**Directions**
In the records below, find the line containing "The image size is (1510, 760).", then extract that line and all subsequent lines exactly, leaving out everything else.

**Stored data**

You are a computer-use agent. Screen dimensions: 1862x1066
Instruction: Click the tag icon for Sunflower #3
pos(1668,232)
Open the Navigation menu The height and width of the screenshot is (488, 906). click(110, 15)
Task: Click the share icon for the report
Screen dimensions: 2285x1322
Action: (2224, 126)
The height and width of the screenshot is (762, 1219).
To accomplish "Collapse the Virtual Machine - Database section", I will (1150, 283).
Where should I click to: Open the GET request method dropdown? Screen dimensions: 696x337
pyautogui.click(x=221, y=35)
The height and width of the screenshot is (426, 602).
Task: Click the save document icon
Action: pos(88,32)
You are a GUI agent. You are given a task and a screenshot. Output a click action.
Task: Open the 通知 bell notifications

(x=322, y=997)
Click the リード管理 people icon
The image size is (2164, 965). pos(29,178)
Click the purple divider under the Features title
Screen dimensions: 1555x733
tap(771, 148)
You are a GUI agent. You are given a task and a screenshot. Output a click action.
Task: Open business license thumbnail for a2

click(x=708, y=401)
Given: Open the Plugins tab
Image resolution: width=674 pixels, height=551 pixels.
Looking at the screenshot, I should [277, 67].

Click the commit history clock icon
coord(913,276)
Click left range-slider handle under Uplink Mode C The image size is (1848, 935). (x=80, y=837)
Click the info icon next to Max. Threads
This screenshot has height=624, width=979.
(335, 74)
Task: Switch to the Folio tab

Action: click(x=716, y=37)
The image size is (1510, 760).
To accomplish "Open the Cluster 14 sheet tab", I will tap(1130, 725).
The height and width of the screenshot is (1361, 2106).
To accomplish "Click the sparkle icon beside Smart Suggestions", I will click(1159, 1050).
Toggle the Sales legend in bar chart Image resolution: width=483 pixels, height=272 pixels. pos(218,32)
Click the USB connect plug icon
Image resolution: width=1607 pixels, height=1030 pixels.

**Answer section**
The image size is (1510, 760).
To accomplish "Open the Cluster 14 sheet tab", I will tap(1130, 725).
The height and width of the screenshot is (1361, 2106).
To accomplish "Click the sparkle icon beside Smart Suggestions", I will click(1159, 1050).
Toggle the Sales legend in bar chart Image resolution: width=483 pixels, height=272 pixels. pos(218,32)
Click the USB connect plug icon
Image resolution: width=1607 pixels, height=1030 pixels.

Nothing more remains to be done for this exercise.